Once we were finished at the vet’s office, we dropped the dogs off and then visited our new friend, John, at Spirit of New Orleans, his fabulous Cajun restaurant.  I’ve written about this restaurant before and it bears a repeat write up.  If you’re in Germany and missing American cuisine, this is a good place to be.  John is from New Orleans and has made his home in Germany.  He’s been thrilling homesick Americans for years and, best of all, his restaurant is located just a few kilometers from our house.  Today was only the second time I’ve eaten in the restaurant, but I’ve had Bill go pick up food from there a few times.  He has everything from ribs to burgers, with some special delicacies like po boys, jambalaya, red beans and rice, chicken wings, and shrimp.

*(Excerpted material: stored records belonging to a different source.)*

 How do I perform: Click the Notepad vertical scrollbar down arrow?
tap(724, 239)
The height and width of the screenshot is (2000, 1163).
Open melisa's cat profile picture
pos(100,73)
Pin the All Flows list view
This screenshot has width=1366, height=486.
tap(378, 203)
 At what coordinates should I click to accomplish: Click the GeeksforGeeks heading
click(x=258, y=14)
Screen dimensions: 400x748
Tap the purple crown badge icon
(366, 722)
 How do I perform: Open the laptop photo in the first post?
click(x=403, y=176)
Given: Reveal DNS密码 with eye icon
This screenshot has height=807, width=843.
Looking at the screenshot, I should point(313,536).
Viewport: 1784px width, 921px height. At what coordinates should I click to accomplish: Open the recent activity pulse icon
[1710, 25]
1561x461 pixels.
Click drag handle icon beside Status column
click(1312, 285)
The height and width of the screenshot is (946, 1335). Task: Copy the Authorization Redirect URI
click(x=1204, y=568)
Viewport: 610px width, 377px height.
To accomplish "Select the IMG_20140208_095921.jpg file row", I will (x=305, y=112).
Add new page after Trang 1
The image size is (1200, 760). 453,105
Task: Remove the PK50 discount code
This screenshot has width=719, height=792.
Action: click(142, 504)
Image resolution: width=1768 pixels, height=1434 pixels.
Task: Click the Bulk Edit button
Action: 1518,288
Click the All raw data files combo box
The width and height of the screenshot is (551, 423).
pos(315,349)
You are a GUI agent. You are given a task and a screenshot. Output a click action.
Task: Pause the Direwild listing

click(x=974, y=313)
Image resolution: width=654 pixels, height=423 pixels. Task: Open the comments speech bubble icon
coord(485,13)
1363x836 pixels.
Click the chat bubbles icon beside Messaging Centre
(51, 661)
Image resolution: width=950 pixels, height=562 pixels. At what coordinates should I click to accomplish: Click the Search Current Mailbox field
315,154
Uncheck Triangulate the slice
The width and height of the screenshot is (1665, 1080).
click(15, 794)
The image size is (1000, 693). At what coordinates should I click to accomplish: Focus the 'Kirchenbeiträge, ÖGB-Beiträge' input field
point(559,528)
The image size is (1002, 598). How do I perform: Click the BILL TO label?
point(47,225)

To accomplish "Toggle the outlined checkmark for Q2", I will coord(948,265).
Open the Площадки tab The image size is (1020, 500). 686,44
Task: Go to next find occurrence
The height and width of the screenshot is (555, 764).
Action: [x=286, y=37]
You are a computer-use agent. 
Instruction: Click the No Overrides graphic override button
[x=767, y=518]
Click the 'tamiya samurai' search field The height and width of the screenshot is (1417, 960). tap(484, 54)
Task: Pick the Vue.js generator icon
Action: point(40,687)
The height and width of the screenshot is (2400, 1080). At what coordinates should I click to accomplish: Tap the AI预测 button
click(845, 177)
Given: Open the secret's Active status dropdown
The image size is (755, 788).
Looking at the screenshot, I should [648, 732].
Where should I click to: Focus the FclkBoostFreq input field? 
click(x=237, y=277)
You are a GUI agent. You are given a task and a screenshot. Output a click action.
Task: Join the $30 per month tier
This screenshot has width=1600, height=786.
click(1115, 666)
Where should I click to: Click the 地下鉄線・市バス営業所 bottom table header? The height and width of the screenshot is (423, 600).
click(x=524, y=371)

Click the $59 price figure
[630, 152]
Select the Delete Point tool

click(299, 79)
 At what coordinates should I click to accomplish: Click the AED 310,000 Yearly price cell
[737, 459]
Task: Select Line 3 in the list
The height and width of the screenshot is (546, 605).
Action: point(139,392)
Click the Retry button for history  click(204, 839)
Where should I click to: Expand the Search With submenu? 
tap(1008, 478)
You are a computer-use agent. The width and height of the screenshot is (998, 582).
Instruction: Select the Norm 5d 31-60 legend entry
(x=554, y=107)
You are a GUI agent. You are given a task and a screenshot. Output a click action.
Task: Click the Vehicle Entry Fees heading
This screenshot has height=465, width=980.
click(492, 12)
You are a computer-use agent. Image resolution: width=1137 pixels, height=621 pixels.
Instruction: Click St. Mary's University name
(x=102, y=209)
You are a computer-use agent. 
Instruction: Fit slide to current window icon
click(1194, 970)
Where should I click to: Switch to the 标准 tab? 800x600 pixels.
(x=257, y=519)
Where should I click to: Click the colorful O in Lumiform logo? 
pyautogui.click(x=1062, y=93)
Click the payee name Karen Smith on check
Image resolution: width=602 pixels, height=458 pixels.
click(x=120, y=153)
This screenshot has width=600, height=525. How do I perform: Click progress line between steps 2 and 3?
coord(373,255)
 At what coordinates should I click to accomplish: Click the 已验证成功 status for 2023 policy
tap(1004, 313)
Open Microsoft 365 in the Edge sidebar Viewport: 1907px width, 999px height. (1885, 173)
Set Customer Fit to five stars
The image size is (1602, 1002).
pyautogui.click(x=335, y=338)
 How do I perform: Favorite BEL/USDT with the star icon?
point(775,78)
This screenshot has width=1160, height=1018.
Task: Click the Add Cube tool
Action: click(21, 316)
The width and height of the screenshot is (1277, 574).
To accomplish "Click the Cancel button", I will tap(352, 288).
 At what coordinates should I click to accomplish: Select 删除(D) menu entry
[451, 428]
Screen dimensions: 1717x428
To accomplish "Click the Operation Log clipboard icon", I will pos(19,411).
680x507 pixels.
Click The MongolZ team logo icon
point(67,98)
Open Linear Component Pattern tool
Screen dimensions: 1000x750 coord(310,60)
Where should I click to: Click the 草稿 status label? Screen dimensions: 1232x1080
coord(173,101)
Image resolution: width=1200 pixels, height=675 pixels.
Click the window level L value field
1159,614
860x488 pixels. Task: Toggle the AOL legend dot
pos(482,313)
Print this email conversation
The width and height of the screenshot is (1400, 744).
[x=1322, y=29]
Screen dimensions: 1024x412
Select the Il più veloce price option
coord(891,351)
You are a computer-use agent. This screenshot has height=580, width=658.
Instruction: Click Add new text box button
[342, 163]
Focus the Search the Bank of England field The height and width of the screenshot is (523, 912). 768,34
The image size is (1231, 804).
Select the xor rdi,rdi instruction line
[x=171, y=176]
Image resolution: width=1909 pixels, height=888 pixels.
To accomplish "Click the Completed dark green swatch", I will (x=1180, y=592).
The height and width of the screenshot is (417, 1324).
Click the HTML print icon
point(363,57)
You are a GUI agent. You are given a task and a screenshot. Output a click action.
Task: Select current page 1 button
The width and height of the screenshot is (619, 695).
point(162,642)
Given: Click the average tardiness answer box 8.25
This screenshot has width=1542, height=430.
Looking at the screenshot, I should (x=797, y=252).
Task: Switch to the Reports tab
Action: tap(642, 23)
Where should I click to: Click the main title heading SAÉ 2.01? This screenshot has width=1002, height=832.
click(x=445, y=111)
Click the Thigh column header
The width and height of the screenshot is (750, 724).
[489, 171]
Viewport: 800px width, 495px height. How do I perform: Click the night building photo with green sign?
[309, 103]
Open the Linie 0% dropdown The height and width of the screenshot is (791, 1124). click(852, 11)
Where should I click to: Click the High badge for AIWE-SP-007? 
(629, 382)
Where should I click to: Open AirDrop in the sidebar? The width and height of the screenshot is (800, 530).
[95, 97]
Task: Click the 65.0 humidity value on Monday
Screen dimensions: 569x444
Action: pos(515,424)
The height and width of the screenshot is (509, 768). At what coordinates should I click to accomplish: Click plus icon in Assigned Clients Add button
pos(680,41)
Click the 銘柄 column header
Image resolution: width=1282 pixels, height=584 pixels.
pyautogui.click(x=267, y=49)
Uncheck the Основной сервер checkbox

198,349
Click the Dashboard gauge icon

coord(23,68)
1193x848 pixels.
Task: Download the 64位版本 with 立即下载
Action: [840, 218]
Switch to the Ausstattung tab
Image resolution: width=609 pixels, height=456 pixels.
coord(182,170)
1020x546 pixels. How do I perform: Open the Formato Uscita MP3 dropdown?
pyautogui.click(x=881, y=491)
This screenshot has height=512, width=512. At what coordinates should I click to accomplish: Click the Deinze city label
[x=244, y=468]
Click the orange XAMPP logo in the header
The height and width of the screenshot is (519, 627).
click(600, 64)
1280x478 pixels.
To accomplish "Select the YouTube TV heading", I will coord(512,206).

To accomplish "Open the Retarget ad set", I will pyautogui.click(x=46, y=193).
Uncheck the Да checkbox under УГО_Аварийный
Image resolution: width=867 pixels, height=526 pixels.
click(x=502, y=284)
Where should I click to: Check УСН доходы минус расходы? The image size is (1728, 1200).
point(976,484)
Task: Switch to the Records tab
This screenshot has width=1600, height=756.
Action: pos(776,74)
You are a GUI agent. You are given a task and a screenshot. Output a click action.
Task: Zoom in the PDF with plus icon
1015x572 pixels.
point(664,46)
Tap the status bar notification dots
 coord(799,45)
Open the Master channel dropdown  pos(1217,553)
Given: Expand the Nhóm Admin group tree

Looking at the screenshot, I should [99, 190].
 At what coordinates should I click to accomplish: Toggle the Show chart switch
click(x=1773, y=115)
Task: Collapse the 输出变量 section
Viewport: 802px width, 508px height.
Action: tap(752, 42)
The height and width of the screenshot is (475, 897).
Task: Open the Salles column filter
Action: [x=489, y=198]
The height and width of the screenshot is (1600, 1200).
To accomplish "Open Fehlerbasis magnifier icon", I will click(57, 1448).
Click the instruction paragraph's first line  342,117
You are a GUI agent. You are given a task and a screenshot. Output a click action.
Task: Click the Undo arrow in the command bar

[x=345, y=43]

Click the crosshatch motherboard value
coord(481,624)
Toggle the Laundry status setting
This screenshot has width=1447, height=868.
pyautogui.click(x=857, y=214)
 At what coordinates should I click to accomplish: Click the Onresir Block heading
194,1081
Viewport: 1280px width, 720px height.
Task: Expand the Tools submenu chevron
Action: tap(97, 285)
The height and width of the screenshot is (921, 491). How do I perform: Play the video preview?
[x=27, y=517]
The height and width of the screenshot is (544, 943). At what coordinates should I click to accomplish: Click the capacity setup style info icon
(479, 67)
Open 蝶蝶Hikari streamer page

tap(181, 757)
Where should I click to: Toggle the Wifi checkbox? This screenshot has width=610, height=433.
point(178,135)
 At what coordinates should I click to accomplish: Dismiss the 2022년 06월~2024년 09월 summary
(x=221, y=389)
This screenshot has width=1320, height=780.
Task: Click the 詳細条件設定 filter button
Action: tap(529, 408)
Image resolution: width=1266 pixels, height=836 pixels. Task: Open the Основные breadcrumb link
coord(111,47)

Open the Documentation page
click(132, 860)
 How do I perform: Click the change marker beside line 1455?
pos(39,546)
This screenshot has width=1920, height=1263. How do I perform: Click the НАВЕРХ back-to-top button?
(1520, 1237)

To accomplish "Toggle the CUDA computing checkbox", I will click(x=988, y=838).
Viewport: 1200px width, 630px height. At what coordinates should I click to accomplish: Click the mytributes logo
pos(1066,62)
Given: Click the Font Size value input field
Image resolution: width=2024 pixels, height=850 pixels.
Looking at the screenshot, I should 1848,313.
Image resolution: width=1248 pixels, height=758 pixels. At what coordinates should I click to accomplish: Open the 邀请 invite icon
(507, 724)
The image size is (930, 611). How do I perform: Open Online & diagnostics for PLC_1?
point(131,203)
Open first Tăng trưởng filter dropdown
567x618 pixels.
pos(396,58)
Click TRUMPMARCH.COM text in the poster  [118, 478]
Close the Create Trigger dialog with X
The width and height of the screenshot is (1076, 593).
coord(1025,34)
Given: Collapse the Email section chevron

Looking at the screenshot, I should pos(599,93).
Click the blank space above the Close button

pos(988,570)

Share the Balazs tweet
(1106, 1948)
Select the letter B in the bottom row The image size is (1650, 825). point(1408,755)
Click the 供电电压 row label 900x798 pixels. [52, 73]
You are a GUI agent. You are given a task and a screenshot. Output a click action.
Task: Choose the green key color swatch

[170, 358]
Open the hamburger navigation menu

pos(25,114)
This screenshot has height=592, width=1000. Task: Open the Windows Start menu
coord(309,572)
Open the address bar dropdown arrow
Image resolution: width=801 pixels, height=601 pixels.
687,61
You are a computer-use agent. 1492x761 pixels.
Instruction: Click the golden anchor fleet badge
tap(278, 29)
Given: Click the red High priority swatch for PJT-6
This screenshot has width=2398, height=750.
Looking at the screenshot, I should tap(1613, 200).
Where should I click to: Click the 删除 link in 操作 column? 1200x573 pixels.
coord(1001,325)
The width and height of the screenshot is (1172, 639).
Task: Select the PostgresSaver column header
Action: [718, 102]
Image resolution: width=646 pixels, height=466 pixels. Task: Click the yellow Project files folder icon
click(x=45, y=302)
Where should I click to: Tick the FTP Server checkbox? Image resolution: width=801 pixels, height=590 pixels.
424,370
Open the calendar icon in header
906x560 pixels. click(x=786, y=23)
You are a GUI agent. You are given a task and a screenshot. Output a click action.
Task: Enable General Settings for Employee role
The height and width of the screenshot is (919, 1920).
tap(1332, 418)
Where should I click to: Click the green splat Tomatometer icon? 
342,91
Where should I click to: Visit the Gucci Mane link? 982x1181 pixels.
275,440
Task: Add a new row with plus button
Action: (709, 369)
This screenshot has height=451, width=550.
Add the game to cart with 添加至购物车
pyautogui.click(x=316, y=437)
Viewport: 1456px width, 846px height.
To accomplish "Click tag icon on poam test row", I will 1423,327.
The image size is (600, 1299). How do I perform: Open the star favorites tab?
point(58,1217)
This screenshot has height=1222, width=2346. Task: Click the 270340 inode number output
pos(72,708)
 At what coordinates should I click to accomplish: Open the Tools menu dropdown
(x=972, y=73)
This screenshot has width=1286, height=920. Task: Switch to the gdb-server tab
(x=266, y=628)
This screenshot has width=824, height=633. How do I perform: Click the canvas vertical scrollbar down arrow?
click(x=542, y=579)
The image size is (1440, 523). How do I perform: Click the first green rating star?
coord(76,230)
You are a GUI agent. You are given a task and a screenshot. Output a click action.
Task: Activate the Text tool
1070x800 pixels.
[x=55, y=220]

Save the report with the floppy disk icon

Today, I decided to have the steak special, which came with shrimp, macaroni and cheese, and a salad.  I finished half and will eat the rest later.  

 

Bill had spare ribs, which I’ve had a couple of times.  John’s barbecue sauce is homemade and delicious.  I love his “fries” too, which are really more like very rustic steak fries.  

 

As he was preparing our food, we could hear him in the kitchen cussing.  I heard him yell “Aw fuck!” just before he brought out my steak and almost delivered it to the wrong table.  I could tell he was a bit on edge.  Bill says he reminds him a little bit of the Soup Nazi from Seinfeld.  As long as you follow the “rules”, you’re in for a treat.  Not only is his food amazing, he also plays awesome music.  I was really enjoying Earth, Wind & Fire as I waited for my lunch!  He also offers regular events starring local musicians.  Someday, we’ll be in town when he has an event.  He’s doing a brunch for Mother’s Day next weekend, but we’ll be in Stuttgart… and/or on our way back from Stuttgart..

I had to get a shot Bill…

As well as our local Harley-Davidson dealership, which boasts a certain taboo symbol…

 

It’s always interesting to see the “stars and bars” in Europe.  The flag doesn’t seem to mean what it does in America.  I’ve seen it on cars, in Italian truck stops, and now at the neighborhood Harley dealer.  They probably think they’re catering to Americans with that…  An Italian friend explained to me that, for some reason, southern Italians relate to southern Americans and some have adopted the “Confederate Battle Flag” as their symbol.

A couple of shots from the hilltop looking down toward our neighborhood.  It’s not as beautiful as Jettingen was, but if you know where to look, you can appreciate lovely views here, too.

We left Spirit of New Orleans with my leftover lunch, plus an order of chicken wings, and New Orleans Crawfish Etouffee.  I think John’s restaurant is the only one we’ve been to in Germany where we regularly order lunch, as well as more food to go for later.  It really is a treat!  He went to New Orleans in April, so it’s great that he’s back in town.  He lit up when I told him we missed him.  Although he’s a bit eccentric and sometimes uses blue language in the kitchen, he’s a really great cook.  I’m willing to overlook a little nuttiness if the food is good.  It really is.

Well, in a few days, we’ll be back in Stuttgart to see our dentist and see Elton John perform.  With any luck, the dogs will not have any more veterinary dramas and we’ll be able to enjoy our old stomping grounds with a couple of new Stuttgart restaurant reviews.